Each entry in the block below needs to be copied out exactly.

::: Task data :::

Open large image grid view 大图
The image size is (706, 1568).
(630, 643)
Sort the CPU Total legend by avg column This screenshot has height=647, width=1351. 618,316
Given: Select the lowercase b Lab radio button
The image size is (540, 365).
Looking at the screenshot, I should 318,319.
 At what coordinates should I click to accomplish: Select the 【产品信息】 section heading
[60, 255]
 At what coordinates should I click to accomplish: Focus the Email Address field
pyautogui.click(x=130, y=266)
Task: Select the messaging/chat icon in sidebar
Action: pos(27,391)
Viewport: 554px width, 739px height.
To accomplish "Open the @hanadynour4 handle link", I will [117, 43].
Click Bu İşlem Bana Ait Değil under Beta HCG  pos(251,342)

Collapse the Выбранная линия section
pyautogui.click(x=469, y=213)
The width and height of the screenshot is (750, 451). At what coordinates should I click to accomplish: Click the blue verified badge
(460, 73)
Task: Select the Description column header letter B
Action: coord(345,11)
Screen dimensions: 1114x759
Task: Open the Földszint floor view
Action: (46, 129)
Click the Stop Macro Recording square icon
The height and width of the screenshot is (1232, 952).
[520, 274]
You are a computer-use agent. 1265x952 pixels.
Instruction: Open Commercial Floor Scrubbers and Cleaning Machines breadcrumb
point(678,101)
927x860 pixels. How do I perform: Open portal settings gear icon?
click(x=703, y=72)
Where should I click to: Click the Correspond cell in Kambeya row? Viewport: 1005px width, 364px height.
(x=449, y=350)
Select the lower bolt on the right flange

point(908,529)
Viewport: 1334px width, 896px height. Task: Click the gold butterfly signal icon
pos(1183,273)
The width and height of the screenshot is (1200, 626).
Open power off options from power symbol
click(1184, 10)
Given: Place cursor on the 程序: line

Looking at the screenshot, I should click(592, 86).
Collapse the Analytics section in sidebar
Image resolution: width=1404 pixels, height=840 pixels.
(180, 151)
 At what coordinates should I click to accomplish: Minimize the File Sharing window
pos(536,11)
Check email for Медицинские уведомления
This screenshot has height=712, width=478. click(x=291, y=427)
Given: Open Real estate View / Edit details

:::

Written reply
Open large image grid view 大图
The image size is (706, 1568).
(630, 643)
Sort the CPU Total legend by avg column This screenshot has height=647, width=1351. 618,316
Given: Select the lowercase b Lab radio button
The image size is (540, 365).
Looking at the screenshot, I should 318,319.
 At what coordinates should I click to accomplish: Select the 【产品信息】 section heading
[60, 255]
 At what coordinates should I click to accomplish: Focus the Email Address field
pyautogui.click(x=130, y=266)
Task: Select the messaging/chat icon in sidebar
Action: pos(27,391)
Viewport: 554px width, 739px height.
To accomplish "Open the @hanadynour4 handle link", I will [117, 43].
Click Bu İşlem Bana Ait Değil under Beta HCG  pos(251,342)

Collapse the Выбранная линия section
pyautogui.click(x=469, y=213)
The width and height of the screenshot is (750, 451). At what coordinates should I click to accomplish: Click the blue verified badge
(460, 73)
Task: Select the Description column header letter B
Action: coord(345,11)
Screen dimensions: 1114x759
Task: Open the Földszint floor view
Action: (46, 129)
Click the Stop Macro Recording square icon
The height and width of the screenshot is (1232, 952).
[520, 274]
You are a computer-use agent. 1265x952 pixels.
Instruction: Open Commercial Floor Scrubbers and Cleaning Machines breadcrumb
point(678,101)
927x860 pixels. How do I perform: Open portal settings gear icon?
click(x=703, y=72)
Where should I click to: Click the Correspond cell in Kambeya row? Viewport: 1005px width, 364px height.
(x=449, y=350)
Select the lower bolt on the right flange

point(908,529)
Viewport: 1334px width, 896px height. Task: Click the gold butterfly signal icon
pos(1183,273)
The width and height of the screenshot is (1200, 626).
Open power off options from power symbol
click(1184, 10)
Given: Place cursor on the 程序: line

Looking at the screenshot, I should click(592, 86).
Collapse the Analytics section in sidebar
Image resolution: width=1404 pixels, height=840 pixels.
(180, 151)
 At what coordinates should I click to accomplish: Minimize the File Sharing window
pos(536,11)
Check email for Медицинские уведомления
This screenshot has height=712, width=478. click(x=291, y=427)
Given: Open Real estate View / Edit details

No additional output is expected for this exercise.